This is my first movie review - which is sort of ironic given the post below. A great movie for me is one that pushes the imagination and emotions to its extreme edge such that one is consumed by the experience for days and takes quite some time to get it “out of the system”, so to speak. And every few years, there is always one such movie that is released by creative film makers around the world. The Dark Knight was one such; it took me 3 days of continuous viewing and many days of reading/ talking about it to find peace in the Joker’s outrageous sense of morality. Fight Club was another – a dark, stylish, post modern flick encapsulating our almost programmed participation in a litany of mind less races that have us confusing life for 'stuff'. At the very least, it was a story very crisply told, with great background music, great performances and great direction by David Fincher. His next, The Curious Case of Benjamin Button was quite disappointing in that it had not much to offer by way of story telling and was largely a cosmetic celebration of Brad Pitt’s beauty with some great background scores. Social Network is his next where he has finally replaced Brad Pitt with a fairly interesting ensemble cast and is right up his ally in that it begins at the same place of the story of a loner, who did not fit into society due to his many quirks and his spectacular journey of creating something extraordinary that changed the world as he knew it.
On the face of it, the Social Network is the story of Facebook and its Co-Founders Mark Zuckerberg (Jesse Eisenberg), Eduardo Saverin (Andrew Garfield), Sean Parker (Justin Timberlake) and Dustin Moskovitz. It is also the story of the Winklevoz twins (both played Armie Hammer) who claim to have the original idea which was stolen and implemented by Zuckerberg before they could get around to it. However, the film and its script is much more than that. It is at once an introspective look at morality for our time and age and the real price of ambition. Like the Joker, it takes a dark look at the meaning of human interpersonal reactions albeit within the landscape of business, where money and recognition find weight in gold, corrupting innocent notions of right and wrong that are ingrained in simpler academic worlds. It is a fascinating tale of 2 founders of a path breaking idea; one the genius with the alternate vision – the lateral thinker, the game changer, uncontainable and free spirited, driven only by his creation and what it represents and stands for; and the other, the more restrained voice rooted in business reality looking to make economic sense within the architecture of his friend's creative world. The character etching is fascinating and the film never once passes judgment on the right or the wrong - it simply provides enough information for the viewer to work it within his framework of morality - and even if based on some distorted facts, it is largely representative of the world we live in where choices to do the “right” thing are only understood deep inside inside our consciousness where our hearts whisper it out to us with annoying clarity.
Eduardo Saverin was a consultant for the script and from the very beginning, it is almost impossible to not empathize with his character played by Andrew Garfield. He forms the moral compass, the heart and soul for the film as one of its most likable characters; someone who believed in and paid for a promised ride on a magical highway that would soar into the skies; yet found himself deserted mid way through the journey by the driver who found companionship in suspicious strangers along the way that better spoke his language and better painted his pictures.

DIRECTION> In the movie review, which actor plays Eduardo Saverin in The Social Network?

DATASET>
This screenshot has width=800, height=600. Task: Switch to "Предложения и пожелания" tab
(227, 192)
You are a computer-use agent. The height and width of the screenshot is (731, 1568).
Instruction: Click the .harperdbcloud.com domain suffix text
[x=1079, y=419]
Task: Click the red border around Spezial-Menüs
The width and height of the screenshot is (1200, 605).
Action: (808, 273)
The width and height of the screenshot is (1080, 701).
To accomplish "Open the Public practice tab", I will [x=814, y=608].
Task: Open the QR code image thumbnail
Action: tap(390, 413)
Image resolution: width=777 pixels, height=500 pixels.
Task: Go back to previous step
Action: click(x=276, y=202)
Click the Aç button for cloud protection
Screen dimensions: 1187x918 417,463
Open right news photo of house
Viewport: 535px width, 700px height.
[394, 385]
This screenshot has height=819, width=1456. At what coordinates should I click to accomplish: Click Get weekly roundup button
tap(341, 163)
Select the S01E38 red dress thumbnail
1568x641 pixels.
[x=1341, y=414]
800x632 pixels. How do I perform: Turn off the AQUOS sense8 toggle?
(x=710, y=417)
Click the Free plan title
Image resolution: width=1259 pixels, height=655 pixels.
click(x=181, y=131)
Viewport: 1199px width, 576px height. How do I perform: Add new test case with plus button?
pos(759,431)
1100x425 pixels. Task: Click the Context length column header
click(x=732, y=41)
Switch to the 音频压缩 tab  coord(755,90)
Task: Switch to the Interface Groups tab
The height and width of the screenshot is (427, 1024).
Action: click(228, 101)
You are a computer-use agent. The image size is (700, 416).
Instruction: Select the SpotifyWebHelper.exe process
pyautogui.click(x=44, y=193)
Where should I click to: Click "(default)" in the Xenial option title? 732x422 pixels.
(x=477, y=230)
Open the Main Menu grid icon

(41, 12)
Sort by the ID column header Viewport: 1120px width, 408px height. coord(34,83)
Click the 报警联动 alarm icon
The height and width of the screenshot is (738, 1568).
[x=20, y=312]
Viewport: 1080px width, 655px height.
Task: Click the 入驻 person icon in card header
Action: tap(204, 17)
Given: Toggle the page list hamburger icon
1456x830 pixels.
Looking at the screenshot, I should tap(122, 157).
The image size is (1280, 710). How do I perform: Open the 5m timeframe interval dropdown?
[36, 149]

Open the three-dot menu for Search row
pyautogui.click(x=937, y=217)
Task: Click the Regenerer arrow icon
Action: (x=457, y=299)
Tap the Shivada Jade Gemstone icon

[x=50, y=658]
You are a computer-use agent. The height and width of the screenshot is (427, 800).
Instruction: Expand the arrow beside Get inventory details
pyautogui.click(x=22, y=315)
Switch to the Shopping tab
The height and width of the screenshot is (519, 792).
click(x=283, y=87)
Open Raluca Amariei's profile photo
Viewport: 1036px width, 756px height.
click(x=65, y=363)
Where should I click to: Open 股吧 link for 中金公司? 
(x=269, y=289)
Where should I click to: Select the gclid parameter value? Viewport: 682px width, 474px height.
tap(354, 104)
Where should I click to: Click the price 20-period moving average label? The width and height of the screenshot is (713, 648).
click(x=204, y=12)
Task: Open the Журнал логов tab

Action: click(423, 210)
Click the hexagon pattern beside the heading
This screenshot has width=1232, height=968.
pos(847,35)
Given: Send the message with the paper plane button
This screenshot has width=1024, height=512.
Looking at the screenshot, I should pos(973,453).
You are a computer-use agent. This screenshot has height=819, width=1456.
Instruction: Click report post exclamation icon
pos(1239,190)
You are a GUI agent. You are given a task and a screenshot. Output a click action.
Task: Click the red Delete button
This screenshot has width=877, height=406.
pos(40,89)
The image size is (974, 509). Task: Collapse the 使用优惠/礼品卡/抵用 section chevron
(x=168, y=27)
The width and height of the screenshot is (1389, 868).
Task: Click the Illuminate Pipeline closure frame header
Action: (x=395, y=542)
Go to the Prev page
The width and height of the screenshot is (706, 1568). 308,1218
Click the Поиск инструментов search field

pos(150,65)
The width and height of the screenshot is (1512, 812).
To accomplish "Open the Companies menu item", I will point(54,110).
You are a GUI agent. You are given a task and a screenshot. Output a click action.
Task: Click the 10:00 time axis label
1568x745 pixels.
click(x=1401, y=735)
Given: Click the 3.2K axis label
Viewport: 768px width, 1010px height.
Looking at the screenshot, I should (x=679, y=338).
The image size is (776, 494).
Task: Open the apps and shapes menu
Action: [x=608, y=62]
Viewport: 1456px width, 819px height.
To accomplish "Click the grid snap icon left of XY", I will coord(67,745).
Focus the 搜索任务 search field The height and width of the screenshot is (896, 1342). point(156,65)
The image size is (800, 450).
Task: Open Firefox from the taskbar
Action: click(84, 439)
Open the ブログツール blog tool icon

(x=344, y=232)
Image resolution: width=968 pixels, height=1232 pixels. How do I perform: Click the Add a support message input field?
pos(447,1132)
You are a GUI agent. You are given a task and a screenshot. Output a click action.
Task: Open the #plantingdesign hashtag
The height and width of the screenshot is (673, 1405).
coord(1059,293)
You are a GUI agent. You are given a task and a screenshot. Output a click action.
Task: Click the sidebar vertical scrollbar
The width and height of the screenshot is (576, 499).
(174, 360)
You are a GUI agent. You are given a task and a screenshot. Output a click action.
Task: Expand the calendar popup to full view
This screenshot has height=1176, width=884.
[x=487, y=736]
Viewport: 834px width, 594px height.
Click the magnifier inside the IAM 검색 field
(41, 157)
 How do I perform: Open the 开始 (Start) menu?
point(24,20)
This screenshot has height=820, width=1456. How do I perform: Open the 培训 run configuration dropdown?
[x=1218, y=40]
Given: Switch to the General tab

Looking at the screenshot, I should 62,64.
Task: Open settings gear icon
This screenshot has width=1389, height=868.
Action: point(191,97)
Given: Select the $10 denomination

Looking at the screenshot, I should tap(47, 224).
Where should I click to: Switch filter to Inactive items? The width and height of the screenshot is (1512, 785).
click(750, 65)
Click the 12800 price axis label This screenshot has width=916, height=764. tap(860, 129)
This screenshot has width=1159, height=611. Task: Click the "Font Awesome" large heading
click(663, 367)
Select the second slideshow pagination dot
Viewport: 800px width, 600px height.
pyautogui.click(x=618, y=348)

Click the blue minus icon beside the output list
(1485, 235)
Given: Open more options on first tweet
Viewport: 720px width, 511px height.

TASK OUTPUT> Andrew Garfield